Paru au moment où le projet de loi C-20 relançait le débat référendaire, Plus Français que moi, tu meurs! de PHILIPPE SÉGUIN a été réduit à sa position sur la tenue d’un nouveau référendum. «C’est un livre qui tient un propos beaucoup plus large», avertit l’ancien président de l’Assemblée nationale  française.

Votre essai,

Plus Français que moi, tu meurs!, ressemble à une psychanalyse des relations Québec/France, était-ce votre projet?
«Je crois qu’il n’était pas inutile d’en faire un bilan à la fois synthétique, complet et sans complaisance de part et d’autre. Il y a beaucoup de non-dit dans nos relations, beaucoup d’amertume et de frustrations, je crois que la meilleure façon de se débarrasser de tout cela, c’est de tout se dire – y compris les choses désagréables – ou de s’expliquer lorsqu’on s’est mal compris.»

Vous y dites que l’avenir du Québec n’est plus l’affaire de la France…
«Attention! Je ne veux pas dire qu’elle s’en lave les mains. La France vient de rappeler – implicitement ou explicitement, selon les cas – pendant le voyage de M. Bouchard qu’elle reconnaît le droit à l’autodétermination des Québécois. Cela étant, par définition, si un tiers – fut-il français – ou si le fédéral s’y immisce, il n’y a plus de libre choix.
La France défend le droit du Québec à l’autodétermination et c’est d’ailleurs l’un des siens, si j’ose dire, qui a reconnu publiquement ce droit depuis le balcon de l’hôtel de ville de Montréal. Ensuite, c’est aux Québécois de décider ce qu’ils en font. S’ils veulent être fédéralistes, c’est leur droit le plus strict; s’ils veulent être indépendants, c’est leur droit le plus strict. On leur reconnaît ce droit et on respecte l’usage qu’ils en feront.»

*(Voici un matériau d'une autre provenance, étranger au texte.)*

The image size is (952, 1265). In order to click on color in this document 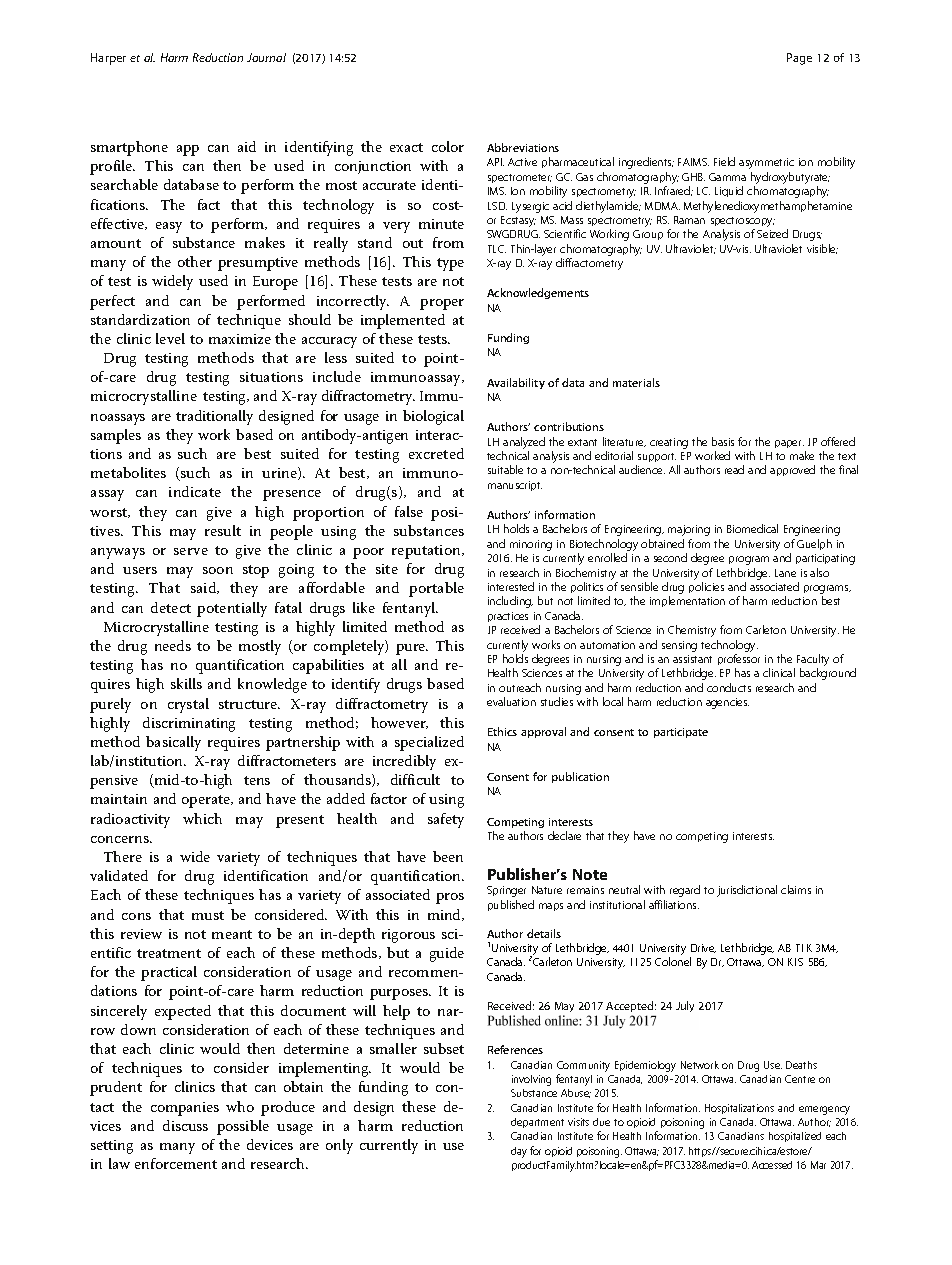, I will do `click(448, 146)`.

Ayant vous-même écrit que le statut du Québec «n’est pas l’affaire de la France», que pensez-vous du fait que les indépendantistes cherchent continuellement l’appui explicite de la France?
«Dans la mesure où, semble-t-il, ce droit à l’autodétermination est parfois contesté, ils se tournent vers ceux qui ont le plus clairement et depuis longtemps exprimé que ce droit existait. C’est logique. Il y a forcément des relations fortes entre deux pays qui ont une langue partagée. Vous savez, une langue, c’est deux choses: c’est un véhicule et une façon d’être. Une façon de voir le monde.Qu’on le veuille ou non, en dépit de toutes leurs différences, en dépit de leurs histoires apparemment lointaines, les Québécois et les Français partagent une certaine façon de voir le monde.
Vous en voulez un exemple? Les phénomènes actuels sur le plan international, les Anglais ont un mot pour les décrire: globalisation. Nous, on en a deux: globalisation et mondialisation. Cela veut dire que nous pouvons faire la différence et plaider pour la diversité culturelle dans le cadre de la mondialisation. Alors que les autres sont condamnés par leur vocabulaire de penser à un monde globalisé.»

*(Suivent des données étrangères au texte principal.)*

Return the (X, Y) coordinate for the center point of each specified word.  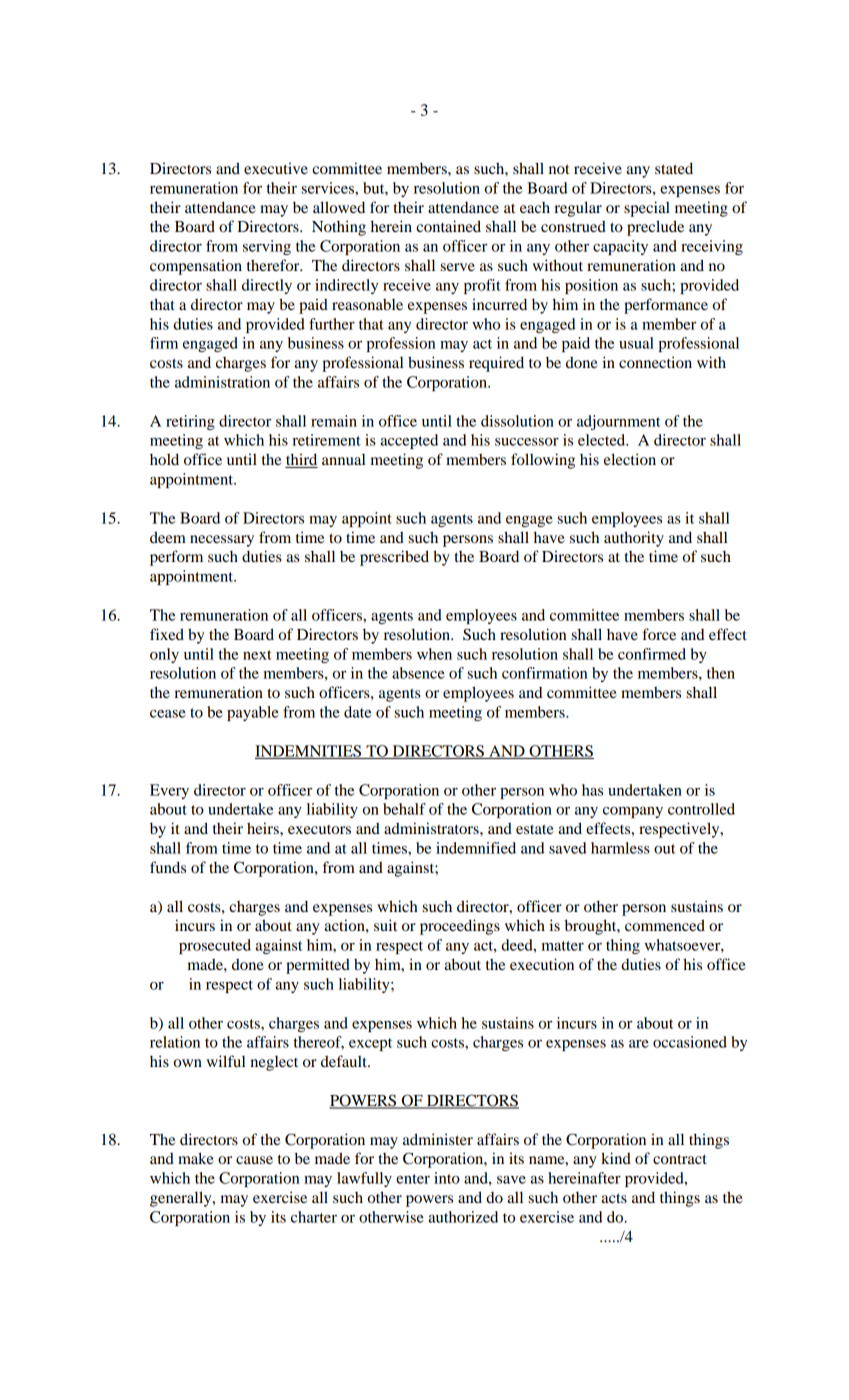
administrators (432, 828)
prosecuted (215, 946)
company (633, 812)
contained (448, 226)
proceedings (460, 927)
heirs (264, 828)
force (659, 634)
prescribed (394, 558)
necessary (222, 541)
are (639, 1044)
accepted (409, 441)
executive (276, 168)
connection (655, 362)
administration (222, 382)
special (647, 209)
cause (254, 1160)
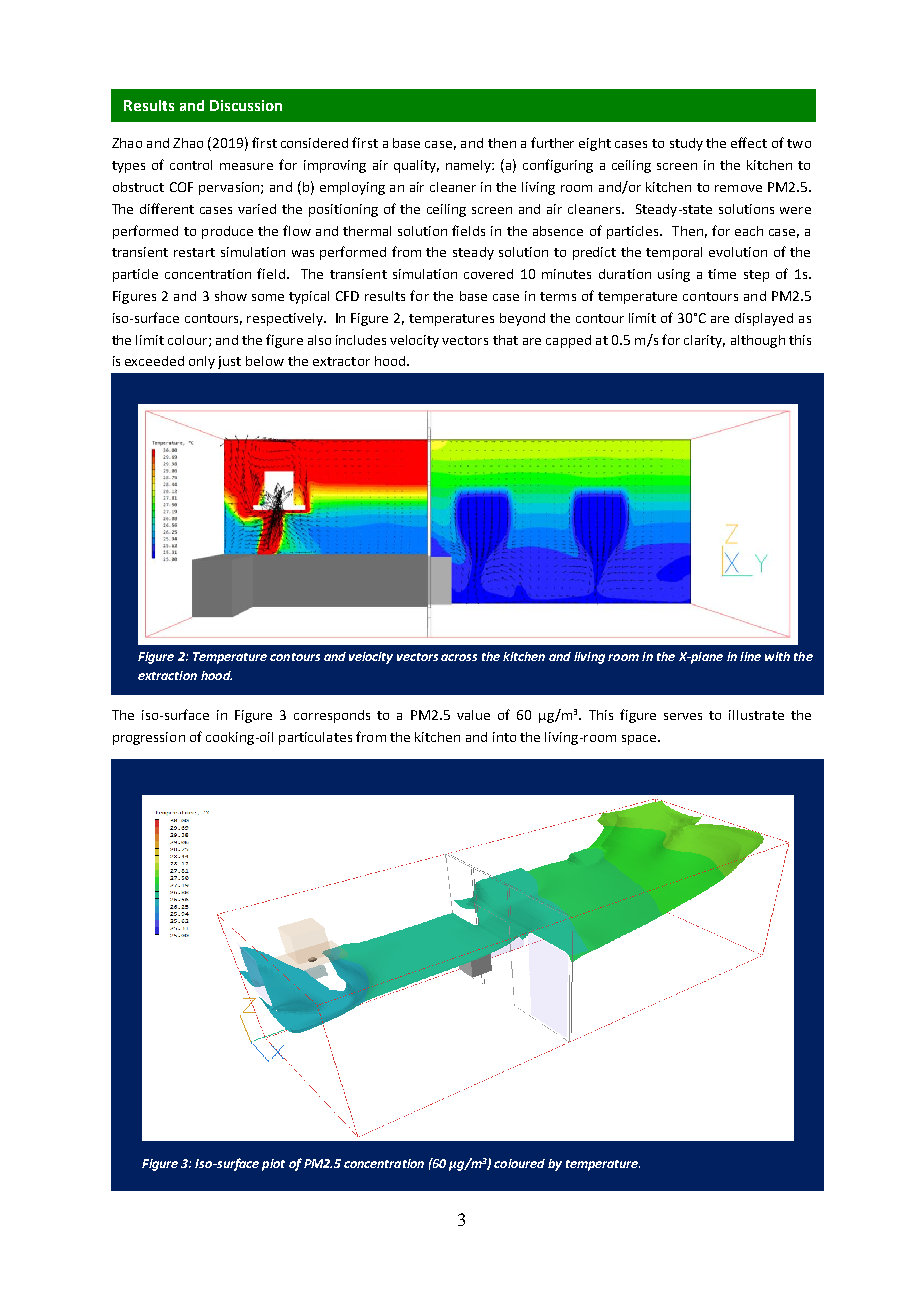 The width and height of the screenshot is (924, 1307). Describe the element at coordinates (552, 142) in the screenshot. I see `further` at that location.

C’est ici que la Francophonie peut jouer un rôle important?
«Elle le joue déjà par la force des choses, du fait qu’elle existe, mais ensuite je crois qu’on a besoin de l’organiser pour s’épauler les uns les autres, ne serait-ce que pour maintenir le statut de notre langue. Si on considère la langue uniquement comme un véhicule, il faut arrêter de parler français, il n’y a pas de doute. Il serait beaucoup plus simple de parler le sabir qu’on appelle l’anglais et qui n’a plus que de lointains rapports avec la langue de Shakespeare, mais qui est un moyen véhiculaire incontestable. Mais si on pense que c’est aussi une façon de dire et de voir le monde, il faut essayer de maintenir notre langue.»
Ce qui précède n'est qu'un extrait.